I actually did write a food memoir--Cooking My Way Through Life With Kids and Books--but it sure doesn't tell the whole story. It does have recipes however.
I give up. I'm going to read a mystery now.

Sunday, May 12, 2013

Mother's Day thoughts

I've read lots of posts today about mothers, some so wonderful as to be angels and others pretty dysfunctional. It made me probe my thoughts about my mom, but that's for another post, another time, because the day got me to thinking about myself as a mom. I hope I was somewhere between those extremes--not an angel but not terribly dysfunctional.
I never thought much about having children. I just assumed they'd come along after I married. They didn't, and while it didn't bother me much, my then-husband was desperate to be a father. We began adoption proceedings after five years or marriage and too many fertility tests, and within a few short years I found myself the mother of four adopted children, two of mixed race. I loved it, reveled in it, adored those children, even though at one point I had three under three and all in diapers. There is nothing better than the child hanging on to your shoulder who is quite certain you are the center of his or her universe.
Flash forward a few years, and I suddenly was the single parent of four, ages six to twelve. Yes, I had envisioned life without that man but I was scared. I didn't know I could raise four children alone. I somehow did it, because today they are each happy, contributing citizens, successful in their chosen fields, loving husbands and wives and mothers and fathers. And so close to each other emotionally and to me. I am so proud I could bust my buttons. Other people heap praise on me for raising four wonderful children, but I shrug and say "It was dumb luck." And I think it was.
I was busy, working and trying to start a writing career. I thought they would put on my tombstone, "I remember her--she always said, 'Run ng now, I'm busy." They each began to work at sixteen--if they wanted cars they had to pay their own insurance. Then they griped, once doctor's children and expecting the world on a platter; today they are grateful for the experience.
I do know a few things I did right. Meals were always on time, well balanced, and home-made; chores were assigned; rooms were to be kept reasonably tidy (this was only successful with two of the four). But I think the biggest thing is that they knew I loved them and that I was there for them. I remember the spring night that my oldest didn't come home until daybreak--he found me, wearing a big t-shirt and undies, sitting in a chair by the door. His explanation that he'd been swimming in a quarry  brought a torrent of anger, but he knew it was fueled by love and concern. We struggled through the years when teen-age girls hate their mothers and survived, love intact.
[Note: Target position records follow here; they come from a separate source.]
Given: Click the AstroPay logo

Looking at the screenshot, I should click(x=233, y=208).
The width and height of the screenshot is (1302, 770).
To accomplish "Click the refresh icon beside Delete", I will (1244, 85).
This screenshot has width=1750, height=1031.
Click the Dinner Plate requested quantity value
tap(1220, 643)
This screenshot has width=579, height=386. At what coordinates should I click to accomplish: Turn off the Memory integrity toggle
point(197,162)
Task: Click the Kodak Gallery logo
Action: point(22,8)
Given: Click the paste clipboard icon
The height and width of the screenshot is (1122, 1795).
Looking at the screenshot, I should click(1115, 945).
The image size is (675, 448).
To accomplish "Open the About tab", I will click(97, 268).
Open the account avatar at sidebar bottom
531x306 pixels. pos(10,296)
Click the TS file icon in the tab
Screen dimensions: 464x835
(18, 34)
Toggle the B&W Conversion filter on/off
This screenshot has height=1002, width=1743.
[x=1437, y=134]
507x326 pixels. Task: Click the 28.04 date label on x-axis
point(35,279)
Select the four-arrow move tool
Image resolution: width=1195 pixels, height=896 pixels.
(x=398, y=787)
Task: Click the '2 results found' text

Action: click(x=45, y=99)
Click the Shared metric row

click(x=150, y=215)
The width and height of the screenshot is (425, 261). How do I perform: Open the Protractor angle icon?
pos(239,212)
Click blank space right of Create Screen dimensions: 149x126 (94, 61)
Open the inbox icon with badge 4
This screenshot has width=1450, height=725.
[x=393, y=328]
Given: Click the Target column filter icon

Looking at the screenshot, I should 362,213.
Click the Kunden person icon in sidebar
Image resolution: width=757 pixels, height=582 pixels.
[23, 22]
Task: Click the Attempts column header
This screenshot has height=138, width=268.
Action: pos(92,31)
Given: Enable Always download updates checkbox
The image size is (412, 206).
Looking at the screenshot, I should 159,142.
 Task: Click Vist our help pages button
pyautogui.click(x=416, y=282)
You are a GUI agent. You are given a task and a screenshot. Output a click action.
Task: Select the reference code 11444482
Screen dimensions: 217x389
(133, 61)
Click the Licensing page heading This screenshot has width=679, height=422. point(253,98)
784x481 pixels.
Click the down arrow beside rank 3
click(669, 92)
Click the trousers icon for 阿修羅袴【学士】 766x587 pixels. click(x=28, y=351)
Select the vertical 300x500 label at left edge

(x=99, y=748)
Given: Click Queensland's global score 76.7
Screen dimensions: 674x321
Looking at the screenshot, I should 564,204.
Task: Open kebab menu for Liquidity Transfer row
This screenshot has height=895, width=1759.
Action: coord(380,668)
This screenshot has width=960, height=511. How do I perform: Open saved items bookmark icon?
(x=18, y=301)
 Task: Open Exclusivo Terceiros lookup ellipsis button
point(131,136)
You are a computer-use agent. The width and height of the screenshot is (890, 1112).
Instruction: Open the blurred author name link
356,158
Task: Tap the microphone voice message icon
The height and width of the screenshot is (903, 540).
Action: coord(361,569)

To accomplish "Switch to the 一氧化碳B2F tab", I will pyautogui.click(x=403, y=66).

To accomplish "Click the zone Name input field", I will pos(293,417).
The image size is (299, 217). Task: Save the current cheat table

I heard stories later of things I wish they'd never told me--parties they gave when I traveled on business, etc. Then we were on to proms and too soon weddings, several of which turned into four- and five-day parties.
And then, belatedly, there were seven grandchildren, all close together in age.
Perhaps my proudest moment, the one that epitomizes the love and closeness of my family, was the party they threw for eighty of my nearest and dearest to mark my 70th birthday. Afterwards, many people commented on their strong affection for each other and for me.
I know I am blessed, but motherhood? I don't have a clue about it.